§ **Task description**: Rewrite the stretch of lines from the first one through the line that contains "(x=592, y=32)", both included, changing "Email Address" to "Username" and leaving everything else as it is.

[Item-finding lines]
§
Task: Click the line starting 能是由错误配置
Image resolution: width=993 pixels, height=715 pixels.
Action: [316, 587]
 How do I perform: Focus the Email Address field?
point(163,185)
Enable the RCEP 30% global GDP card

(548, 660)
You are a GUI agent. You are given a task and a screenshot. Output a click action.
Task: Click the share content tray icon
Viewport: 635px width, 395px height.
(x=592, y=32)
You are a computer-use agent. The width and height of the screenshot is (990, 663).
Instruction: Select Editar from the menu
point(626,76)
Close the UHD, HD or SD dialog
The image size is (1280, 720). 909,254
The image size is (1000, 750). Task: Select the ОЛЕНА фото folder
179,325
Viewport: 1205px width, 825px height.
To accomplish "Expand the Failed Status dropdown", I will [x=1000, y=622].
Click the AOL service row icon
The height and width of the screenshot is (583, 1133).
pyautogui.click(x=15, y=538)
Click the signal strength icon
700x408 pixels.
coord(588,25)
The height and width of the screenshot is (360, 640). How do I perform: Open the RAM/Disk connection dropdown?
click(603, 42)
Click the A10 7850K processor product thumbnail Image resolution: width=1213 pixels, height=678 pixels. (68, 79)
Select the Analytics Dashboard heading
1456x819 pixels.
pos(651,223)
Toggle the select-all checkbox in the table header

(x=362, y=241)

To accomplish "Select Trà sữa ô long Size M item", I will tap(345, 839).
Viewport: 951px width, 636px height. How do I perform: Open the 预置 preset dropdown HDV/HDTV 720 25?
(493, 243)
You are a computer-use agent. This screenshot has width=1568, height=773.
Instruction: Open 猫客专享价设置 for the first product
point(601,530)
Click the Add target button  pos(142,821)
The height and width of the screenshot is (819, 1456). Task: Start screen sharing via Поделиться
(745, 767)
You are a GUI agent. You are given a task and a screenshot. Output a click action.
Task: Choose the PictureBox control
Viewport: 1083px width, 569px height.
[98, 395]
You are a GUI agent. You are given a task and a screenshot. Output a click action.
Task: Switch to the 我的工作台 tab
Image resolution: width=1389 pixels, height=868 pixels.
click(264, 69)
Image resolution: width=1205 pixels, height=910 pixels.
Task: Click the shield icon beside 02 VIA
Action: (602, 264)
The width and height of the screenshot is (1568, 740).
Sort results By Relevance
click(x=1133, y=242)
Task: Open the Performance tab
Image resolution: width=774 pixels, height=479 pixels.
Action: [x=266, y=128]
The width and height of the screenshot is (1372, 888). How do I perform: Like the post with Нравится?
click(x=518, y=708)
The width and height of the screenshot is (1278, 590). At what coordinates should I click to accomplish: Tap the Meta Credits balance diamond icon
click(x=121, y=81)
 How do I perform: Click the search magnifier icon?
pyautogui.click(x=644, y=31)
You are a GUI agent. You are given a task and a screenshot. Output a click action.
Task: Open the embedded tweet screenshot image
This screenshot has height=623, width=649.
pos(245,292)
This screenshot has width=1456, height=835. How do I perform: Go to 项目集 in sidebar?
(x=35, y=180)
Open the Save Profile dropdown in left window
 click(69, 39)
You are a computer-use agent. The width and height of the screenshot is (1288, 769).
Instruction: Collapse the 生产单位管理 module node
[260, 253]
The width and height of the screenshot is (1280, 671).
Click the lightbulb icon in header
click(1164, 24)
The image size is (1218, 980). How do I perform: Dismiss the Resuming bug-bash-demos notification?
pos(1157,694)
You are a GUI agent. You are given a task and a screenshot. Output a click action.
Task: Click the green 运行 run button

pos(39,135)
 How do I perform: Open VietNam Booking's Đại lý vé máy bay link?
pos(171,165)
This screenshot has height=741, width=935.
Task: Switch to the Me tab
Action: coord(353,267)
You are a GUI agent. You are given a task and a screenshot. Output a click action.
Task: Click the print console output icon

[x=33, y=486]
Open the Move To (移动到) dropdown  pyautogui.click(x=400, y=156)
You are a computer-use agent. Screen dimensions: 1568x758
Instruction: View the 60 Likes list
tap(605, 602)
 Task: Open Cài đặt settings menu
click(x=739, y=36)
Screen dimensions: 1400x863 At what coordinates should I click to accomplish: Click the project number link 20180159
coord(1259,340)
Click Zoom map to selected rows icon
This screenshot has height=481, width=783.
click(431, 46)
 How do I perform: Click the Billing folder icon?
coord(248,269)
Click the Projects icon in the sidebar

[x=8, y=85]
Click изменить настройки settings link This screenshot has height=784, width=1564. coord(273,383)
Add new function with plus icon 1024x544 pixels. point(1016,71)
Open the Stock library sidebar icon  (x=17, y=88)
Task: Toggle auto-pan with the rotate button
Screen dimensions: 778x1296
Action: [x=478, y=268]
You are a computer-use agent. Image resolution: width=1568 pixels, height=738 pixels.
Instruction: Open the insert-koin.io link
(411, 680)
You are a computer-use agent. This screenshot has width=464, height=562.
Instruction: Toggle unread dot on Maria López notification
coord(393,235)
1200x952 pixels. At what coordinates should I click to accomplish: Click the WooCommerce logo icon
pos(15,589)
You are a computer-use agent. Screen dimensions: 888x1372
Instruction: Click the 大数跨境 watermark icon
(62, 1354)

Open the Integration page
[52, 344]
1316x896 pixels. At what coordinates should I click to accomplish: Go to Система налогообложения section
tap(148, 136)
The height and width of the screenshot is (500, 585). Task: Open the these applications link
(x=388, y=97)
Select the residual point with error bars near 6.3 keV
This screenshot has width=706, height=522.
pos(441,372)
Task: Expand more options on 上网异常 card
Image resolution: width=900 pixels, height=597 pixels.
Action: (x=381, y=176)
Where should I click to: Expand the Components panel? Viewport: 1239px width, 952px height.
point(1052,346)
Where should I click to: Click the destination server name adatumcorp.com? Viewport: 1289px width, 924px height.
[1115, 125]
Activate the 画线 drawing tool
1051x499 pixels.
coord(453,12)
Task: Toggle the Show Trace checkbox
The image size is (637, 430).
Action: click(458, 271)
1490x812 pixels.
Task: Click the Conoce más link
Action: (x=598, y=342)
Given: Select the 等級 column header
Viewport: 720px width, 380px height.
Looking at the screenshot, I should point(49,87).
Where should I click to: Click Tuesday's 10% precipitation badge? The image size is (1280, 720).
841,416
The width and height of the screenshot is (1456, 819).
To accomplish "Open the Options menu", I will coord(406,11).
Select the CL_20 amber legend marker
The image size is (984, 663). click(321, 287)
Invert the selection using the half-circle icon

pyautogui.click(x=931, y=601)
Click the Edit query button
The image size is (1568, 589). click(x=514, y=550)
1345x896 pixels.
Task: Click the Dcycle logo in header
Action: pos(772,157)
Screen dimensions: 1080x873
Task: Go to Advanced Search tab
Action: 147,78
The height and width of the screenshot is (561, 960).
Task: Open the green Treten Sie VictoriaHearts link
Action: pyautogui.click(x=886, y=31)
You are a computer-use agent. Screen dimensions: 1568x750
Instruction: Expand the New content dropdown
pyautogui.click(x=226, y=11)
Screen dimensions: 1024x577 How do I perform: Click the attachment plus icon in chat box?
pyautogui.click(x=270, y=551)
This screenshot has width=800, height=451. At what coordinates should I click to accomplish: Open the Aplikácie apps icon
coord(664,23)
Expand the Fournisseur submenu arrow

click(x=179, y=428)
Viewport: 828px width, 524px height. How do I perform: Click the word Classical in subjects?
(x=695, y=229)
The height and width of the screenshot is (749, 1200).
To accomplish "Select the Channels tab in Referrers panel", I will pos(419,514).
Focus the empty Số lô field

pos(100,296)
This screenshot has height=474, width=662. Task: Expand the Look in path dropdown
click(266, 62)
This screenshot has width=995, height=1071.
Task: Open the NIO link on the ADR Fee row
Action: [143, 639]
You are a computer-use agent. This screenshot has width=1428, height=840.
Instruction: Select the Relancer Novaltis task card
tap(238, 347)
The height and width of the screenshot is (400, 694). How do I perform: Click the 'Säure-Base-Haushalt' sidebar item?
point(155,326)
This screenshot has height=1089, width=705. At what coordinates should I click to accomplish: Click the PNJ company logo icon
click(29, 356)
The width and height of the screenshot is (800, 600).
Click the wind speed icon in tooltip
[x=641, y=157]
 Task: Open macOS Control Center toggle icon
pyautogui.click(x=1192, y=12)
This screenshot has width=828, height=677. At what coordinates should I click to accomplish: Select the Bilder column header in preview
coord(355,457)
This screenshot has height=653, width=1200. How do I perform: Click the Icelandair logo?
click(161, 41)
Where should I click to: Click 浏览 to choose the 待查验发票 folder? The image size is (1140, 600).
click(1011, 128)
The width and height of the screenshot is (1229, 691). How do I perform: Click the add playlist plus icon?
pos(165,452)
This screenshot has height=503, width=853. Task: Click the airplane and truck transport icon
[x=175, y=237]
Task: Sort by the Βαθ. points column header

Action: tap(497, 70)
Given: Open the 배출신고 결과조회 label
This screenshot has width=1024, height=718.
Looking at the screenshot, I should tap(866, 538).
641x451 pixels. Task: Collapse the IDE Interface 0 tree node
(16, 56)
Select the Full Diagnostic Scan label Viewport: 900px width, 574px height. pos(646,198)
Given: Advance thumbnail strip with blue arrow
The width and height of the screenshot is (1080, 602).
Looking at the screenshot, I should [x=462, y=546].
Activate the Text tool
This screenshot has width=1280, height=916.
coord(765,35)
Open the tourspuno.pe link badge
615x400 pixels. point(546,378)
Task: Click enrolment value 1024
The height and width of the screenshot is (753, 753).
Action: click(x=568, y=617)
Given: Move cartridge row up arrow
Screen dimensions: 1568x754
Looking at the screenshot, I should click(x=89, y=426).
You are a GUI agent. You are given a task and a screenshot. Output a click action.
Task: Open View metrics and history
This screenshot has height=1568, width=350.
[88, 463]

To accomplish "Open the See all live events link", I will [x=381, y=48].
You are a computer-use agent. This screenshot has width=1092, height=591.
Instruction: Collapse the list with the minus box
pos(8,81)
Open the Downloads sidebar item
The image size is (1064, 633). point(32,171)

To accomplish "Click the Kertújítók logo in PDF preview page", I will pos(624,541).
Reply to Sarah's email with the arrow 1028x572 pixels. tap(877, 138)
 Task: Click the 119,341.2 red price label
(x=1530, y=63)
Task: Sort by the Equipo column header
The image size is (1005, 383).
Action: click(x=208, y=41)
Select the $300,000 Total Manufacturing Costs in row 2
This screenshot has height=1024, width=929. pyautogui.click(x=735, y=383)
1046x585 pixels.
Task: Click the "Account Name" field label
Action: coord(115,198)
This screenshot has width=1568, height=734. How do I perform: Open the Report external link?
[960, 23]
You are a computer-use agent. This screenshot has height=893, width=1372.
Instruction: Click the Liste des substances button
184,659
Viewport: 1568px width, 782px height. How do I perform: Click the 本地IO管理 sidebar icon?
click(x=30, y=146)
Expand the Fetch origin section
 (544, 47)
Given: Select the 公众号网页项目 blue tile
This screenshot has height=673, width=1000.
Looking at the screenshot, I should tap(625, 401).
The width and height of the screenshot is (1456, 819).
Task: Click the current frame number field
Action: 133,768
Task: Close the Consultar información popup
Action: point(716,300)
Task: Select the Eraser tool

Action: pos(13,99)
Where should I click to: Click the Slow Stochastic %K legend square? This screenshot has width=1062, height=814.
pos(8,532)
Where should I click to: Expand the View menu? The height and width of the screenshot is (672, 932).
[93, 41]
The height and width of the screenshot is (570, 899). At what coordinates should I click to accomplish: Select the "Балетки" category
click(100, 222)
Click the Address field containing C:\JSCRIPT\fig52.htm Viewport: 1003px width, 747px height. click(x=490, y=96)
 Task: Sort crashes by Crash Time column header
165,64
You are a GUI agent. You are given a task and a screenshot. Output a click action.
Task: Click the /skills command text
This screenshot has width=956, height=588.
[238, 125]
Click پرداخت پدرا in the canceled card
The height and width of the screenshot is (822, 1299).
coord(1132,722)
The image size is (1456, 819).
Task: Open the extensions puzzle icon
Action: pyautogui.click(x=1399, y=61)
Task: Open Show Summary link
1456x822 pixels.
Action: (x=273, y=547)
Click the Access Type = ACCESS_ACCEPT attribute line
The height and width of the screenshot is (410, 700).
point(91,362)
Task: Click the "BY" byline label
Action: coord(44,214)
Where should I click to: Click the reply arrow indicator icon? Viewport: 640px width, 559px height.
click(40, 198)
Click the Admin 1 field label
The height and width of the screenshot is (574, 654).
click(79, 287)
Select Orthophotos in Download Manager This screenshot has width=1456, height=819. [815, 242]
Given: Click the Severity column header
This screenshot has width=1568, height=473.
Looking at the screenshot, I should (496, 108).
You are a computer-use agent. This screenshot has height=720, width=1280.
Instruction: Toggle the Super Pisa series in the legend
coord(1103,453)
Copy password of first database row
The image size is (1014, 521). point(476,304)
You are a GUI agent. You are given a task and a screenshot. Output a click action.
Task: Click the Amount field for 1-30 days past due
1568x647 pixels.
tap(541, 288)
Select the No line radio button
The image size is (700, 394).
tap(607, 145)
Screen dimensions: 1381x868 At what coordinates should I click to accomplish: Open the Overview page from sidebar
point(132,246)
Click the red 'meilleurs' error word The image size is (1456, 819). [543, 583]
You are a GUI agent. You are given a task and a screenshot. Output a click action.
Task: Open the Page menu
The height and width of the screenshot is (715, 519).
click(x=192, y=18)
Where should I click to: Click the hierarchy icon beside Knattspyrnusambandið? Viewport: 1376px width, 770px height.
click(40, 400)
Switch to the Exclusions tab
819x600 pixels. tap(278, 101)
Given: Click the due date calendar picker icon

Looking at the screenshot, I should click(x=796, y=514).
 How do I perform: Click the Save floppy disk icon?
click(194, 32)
§
§ **Full answer**:
Task: Click the line starting 能是由错误配置
Image resolution: width=993 pixels, height=715 pixels.
Action: [316, 587]
 How do I perform: Focus the Username field?
point(163,185)
Enable the RCEP 30% global GDP card

(548, 660)
You are a GUI agent. You are given a task and a screenshot. Output a click action.
Task: Click the share content tray icon
Viewport: 635px width, 395px height.
(x=592, y=32)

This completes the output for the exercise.